Collected data entries:

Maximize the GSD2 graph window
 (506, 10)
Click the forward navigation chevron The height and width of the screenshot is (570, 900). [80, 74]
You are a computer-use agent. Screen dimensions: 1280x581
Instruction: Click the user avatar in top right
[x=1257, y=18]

--

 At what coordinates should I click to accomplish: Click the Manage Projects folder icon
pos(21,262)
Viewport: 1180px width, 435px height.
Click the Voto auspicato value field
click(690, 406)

▶ What the task requires: Return, from the entries, each line that holds "height".

▶ Task solution:
Click the forward navigation chevron The height and width of the screenshot is (570, 900). [80, 74]
Viewport: 1180px width, 435px height.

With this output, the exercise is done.